TEXTE À LIRE:
—————

COMPILATION DES TÉMOIGNAGES SUR LA PERQUISITION ET LA PRESSION POLICIÈRE
Une opération comme une perquisition d’ampleur laisse des traces, et bien plus que des bris de verres, un atelier retourné, des portes et des vitres fracturées, d’énormes quantités de matos collectif ou personnel saisi. Ça laisse des traces en nous, ça nous touche, ça nous brise le coeur là où on vit, on dort, on se réveille, on vibre, on mange ensemble… Dans des espaces qui sont notre quotidien, un cocon, là où on se sent protégé malgré l’omniprésence policière. D’un coup ils sont là, à agiter leur sale gueule juste notre nez, alors qu’on se réveille. Ils sont là, au coeur d’un lieu inébranlable et inviolable depuis plus de 12 ans.

—————

DONNÉES AFFICHÉES:
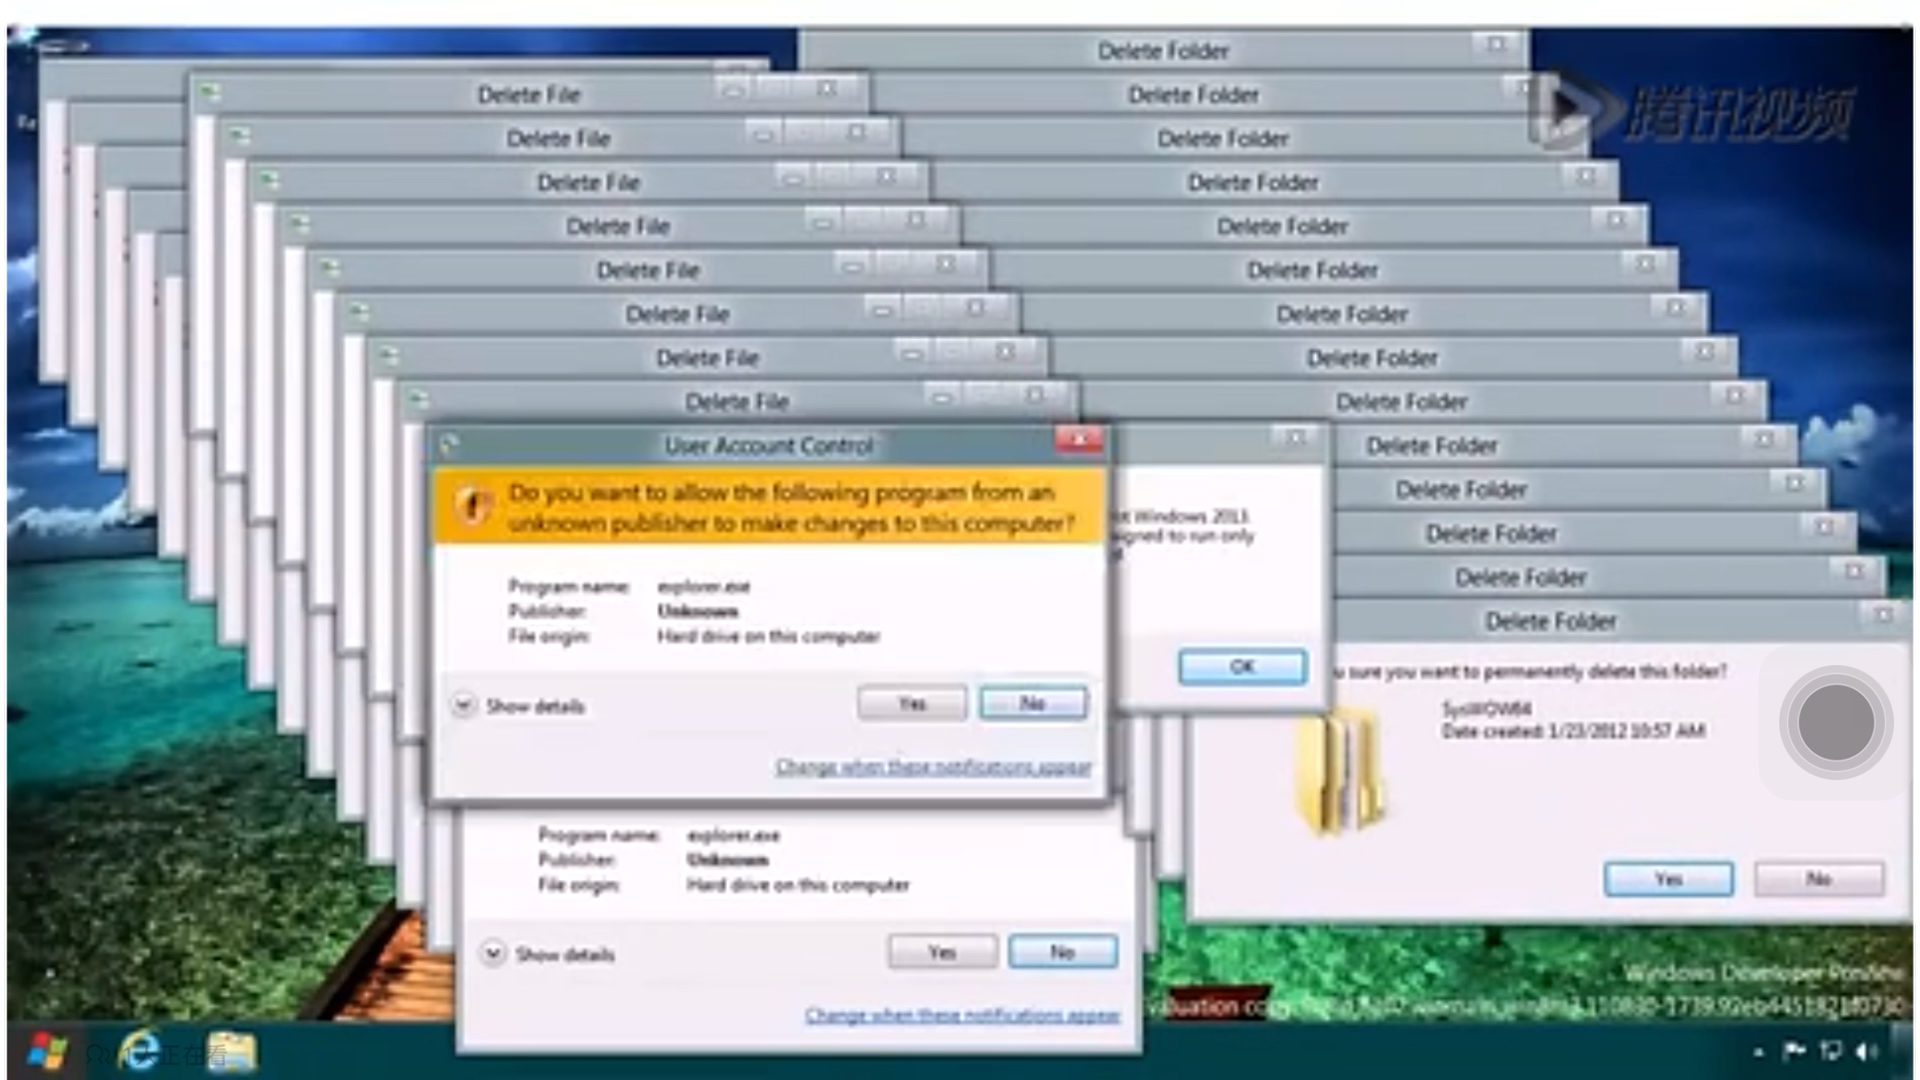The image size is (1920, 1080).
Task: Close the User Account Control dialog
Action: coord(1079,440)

—————

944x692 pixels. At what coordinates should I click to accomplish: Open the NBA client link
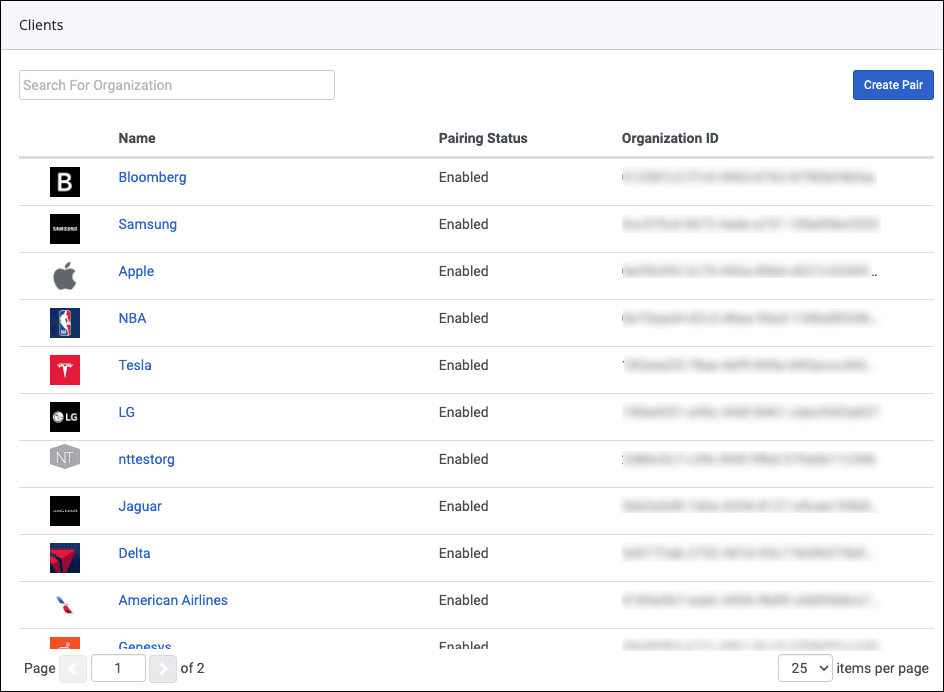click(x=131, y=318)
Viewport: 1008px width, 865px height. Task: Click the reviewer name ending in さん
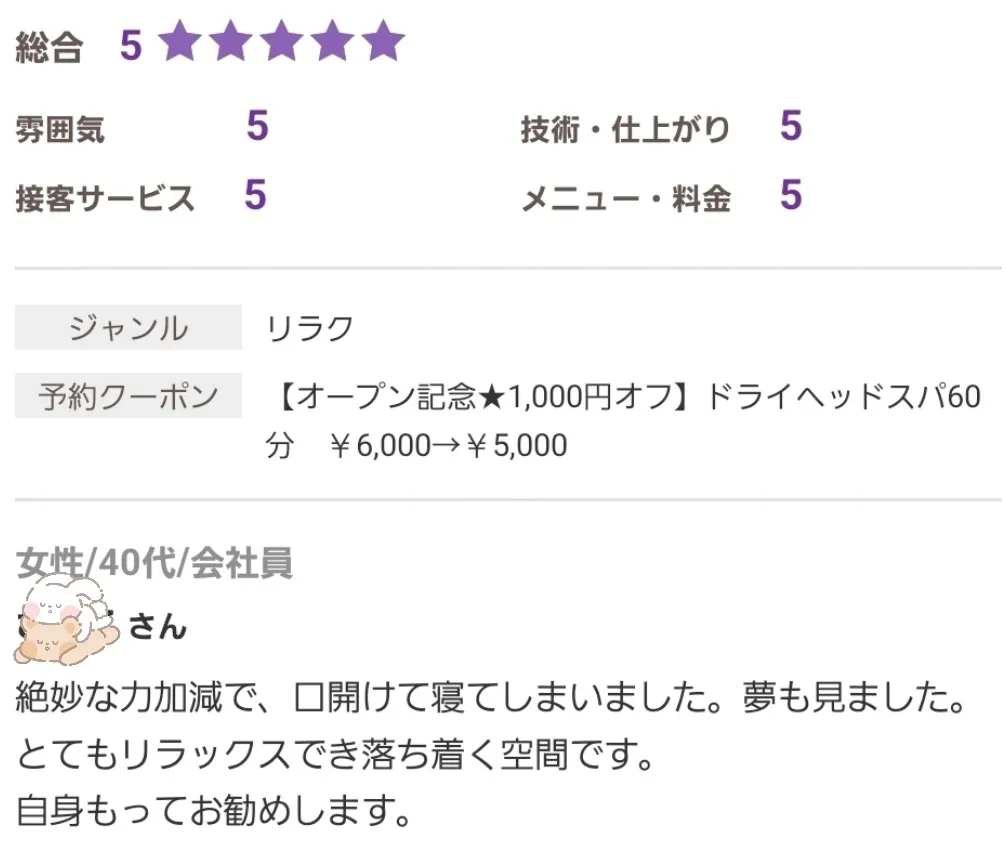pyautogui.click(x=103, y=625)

—————

CONSIGNE DE L'EXERCICE:
Reproduisez le passage du texte sur la perquisition qui commence aux mots « COMPILATION DES TÉMOIGNAGES » et s'arrête après les mots « plus de 12 ans. ». Vous n'avez pas besoin des données.

RÉPONSE:
COMPILATION DES TÉMOIGNAGES SUR LA PERQUISITION ET LA PRESSION POLICIÈRE
Une opération comme une perquisition d’ampleur laisse des traces, et bien plus que des bris de verres, un atelier retourné, des portes et des vitres fracturées, d’énormes quantités de matos collectif ou personnel saisi. Ça laisse des traces en nous, ça nous touche, ça nous brise le coeur là où on vit, on dort, on se réveille, on vibre, on mange ensemble… Dans des espaces qui sont notre quotidien, un cocon, là où on se sent protégé malgré l’omniprésence policière. D’un coup ils sont là, à agiter leur sale gueule juste notre nez, alors qu’on se réveille. Ils sont là, au coeur d’un lieu inébranlable et inviolable depuis plus de 12 ans.